Let's Talk About Jill Scott: A #BlackMusicCity roundtable about a Philly music icon - WXPN | Vinyl At Heart

A poet, a singer-songwriter, the voice of a movement, an icon in Philly and around the world. Jill Scott‘s impact on music and on the city she comes from is undeniable — so much so that when the grant winners were announced for this year’s Black Music City initiative, five unique projects were dedicated to celebrating Scott’s music and work: a ceramics workshop, two documentary-style video reflections, a new original song, and a portrait.

On the WXPN Local Show this week, we invited those five grantees on the air for an in-depth roundtable discussion about Scott, their projects celebrating her, the impact she had on them personally and creatively, and whether the neo-soul scene she quickly ascended from in the late 90s could happen today in the city.

Listen to the conversation in its entirety below, read on to get to know the grant winners a little better, explore highlights from the conversation, and listen to a playlist of Jill Scott essentials compiled by the panelists.

Let's Talk About Jill Scott - A Black Music City roundtable

The Artists

Ebony Bennett (@ebennettart) is a Philadelphia painter and portrait artist who created a portrait of Jill Scott. At 30 inches by 40 inches, it is the largest portrait she’s done thus far. The majority of the time, she paints from a photo reference, and while searching the web, Bennett tells us she thought “‘I need to find a beautiful picture of [Jill].’ She’s beautiful anyway, but I need one picture that’s going to catch my eye. I found one, and she just has this big hair, and I was like ‘I need this thing to take up space.’”

Sug Daniels (@sugdaniels_) is a singer-songwriter originally from Wilmington, Delaware, currently living in South Philadelphia. She initially envisioned the project as a cover of her favorite Jill Scott song, “Golden,” but as she worked on it, the project expanded into a documentary-style short via candid videos of Daniels at home, reflecting on her personal and creative journey that’s led her to Philadelphia. She says “It started one place and ended somewhere different but ended right where it was supposed to end.”

Kerrin Lyons (@iamkerrin) is a multimedia visual artist working in film and photography. Born in Philly, she grew up in southern Illinois, and currently lives in Germantown, and she describes her work as “a visual conversation,” a discussion with herself as a kid about Jill Scott’s music and how it has grown with her and remained evergreen. For this, Lyons captured video and photos of neighborhoods in North Philly that Scott lived in. “It’s a lot of streets and movement, seeing the landscape of the city floating past,” says Lyons. “That’s what I see when I listen to her music.”

Eboni Pearce (@ebonipearce) is a jewelry artist and musician originally from New Jersey who works in an eclectic array of sounds including neo-soul, jazz, folk, R&B, and rap. For her project, she two versions of the same original song created from samples and re-contextualized lyrics from both Jill Scott and Teddy Pendergrass, making something new out of something old. She also recorded a collaborative live version with a band, which opened it up to unexpected new directions, incorporating Bossa Nova and beyond. Of the project and Scott’s influence on it, she says “It’s all about the tone, all about the energy, all about the vibe.”
= = =
__Actions to take__.
a. In the Jill Scott roundtable article, how large is Ebony Bennett's portrait of Scott?
b. Pick up the Jill Scott roundtable article after its final sentence and keep writing it.
= = =
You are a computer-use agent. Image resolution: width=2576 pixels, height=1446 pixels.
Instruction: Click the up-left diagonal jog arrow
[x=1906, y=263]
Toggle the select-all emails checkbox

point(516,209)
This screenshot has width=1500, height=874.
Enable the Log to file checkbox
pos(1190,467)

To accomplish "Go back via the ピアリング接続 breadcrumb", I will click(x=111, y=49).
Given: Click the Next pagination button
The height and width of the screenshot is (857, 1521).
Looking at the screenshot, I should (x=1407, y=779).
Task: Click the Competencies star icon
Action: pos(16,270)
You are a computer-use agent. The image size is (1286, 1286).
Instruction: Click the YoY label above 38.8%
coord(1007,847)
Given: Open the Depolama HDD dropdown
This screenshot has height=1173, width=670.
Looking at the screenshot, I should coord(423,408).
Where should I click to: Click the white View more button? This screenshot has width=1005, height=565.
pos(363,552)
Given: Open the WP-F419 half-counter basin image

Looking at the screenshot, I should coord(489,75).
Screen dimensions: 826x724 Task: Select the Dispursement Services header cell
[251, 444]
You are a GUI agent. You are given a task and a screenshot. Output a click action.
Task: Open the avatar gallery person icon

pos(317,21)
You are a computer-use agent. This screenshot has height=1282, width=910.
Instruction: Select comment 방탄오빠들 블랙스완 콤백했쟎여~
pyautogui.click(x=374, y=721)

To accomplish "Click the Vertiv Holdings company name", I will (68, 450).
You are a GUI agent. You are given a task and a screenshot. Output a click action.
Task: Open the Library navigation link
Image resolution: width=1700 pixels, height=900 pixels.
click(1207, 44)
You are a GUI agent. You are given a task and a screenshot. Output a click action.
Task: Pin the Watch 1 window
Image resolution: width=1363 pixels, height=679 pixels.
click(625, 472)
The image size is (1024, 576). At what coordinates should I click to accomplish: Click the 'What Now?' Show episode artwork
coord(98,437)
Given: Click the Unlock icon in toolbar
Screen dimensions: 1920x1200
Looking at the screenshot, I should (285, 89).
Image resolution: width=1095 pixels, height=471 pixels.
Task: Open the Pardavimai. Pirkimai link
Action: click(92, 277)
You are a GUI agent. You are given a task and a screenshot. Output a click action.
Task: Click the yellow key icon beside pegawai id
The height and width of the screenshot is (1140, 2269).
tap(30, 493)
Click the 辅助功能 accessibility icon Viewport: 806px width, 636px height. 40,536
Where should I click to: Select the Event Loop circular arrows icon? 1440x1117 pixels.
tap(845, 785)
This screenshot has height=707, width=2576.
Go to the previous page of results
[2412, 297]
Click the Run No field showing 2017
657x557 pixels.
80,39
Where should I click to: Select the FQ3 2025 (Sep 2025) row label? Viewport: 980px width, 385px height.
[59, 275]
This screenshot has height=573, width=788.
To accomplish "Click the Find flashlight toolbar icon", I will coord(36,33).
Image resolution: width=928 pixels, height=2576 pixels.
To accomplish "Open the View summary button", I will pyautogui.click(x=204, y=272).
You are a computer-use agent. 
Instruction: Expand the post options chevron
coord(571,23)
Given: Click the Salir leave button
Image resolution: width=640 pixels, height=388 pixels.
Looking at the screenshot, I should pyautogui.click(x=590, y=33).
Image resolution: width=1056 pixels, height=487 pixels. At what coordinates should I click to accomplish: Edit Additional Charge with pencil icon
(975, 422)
= = =
__Answers below__.
a. 30 inches by 40 inches.

b.
Qiaira Riley (@thegoodhoodwitch) is a Chicago born-and-raised interdisciplinary artist who does mixed media community-based work; Riley has lived in Philly for the past four years – she moved here to get her MFA from Moore College of Art and Design – and for her project, she organized a Jill Scott-inspired ceramics and poetry workshop that was free for Black femmes. “We made alters together,” Riley explains. “We started off eating together, listening to the album. We did a poetry workshop that my friend Noah ran, and we used the poetry we wrote as inspiration for the alters we created.”

from left: Ebony Bennett, Sug Daniels, Qiaira Riley, Eboni Pearce, and Kerrin Lyons | photo by John Vettese for WXPN

How did you first encounter Jill Scott’s music and what keeps you connected to it?

EB: “My aunt lived a few blocks from the park where they took the [“A Long Walk”] video and I used to always want to go to my aunt’s house like ‘Oh, maybe I’ll run into her.’ I never did. Over time, going through different things throughout my life, especially when it came to love and relationships, certain songs got me through rough times, and understood that but love is gonna hurt…but it also is a good thing. Jill, she helped me through all of that.”

SD: “The music video for ‘A Long Walk,’ that touched me too. I was in love with this woman. One, she’s…can I say ‘horny’ on the radio? [laughs] She’s horny for emotional connection in this song! And in this song in particular as a young girl, hearing her really try to connect with this other human on an intellectual place, I was like wow. And to see her with her natural hair, she’s just sexy in her own way that really struck me as a kid. Cause me being very obviously queer, I knew I felt something different in the way I wanted to present, and I wanted to do it in a way that felt good for me. So to see someone look different but still just know that is a beautiful person, a beautiful human, a beautiful woman…I was like, I don’t know who this is but she got me for life.”

KL: “Her music was so beautiful, her voice was so beautiful, she sounded so angelic. And then to have this bass, this groovy bass under her voice, and so constant. But her voice is doing so many thing – going up, and having a laugh as she’s singing – and having these serious conversations, like ‘I’m getting with this person who’s trying to be romantically involved with someone I’m involved with’ but explaining it with so much grace and beauty.”

EP: “Tone is everything for me, and Jill Scott’s voice is both airy, angelic, light…but also, in the back end of it, there’s support that’s deep, that has weight to it. And whenever Jill Scott does a song, even if she’s featuring on someone else’s, you know it’s her, she’s very unique, and she doesn’t conform to the song, she’s just showing up as herself.”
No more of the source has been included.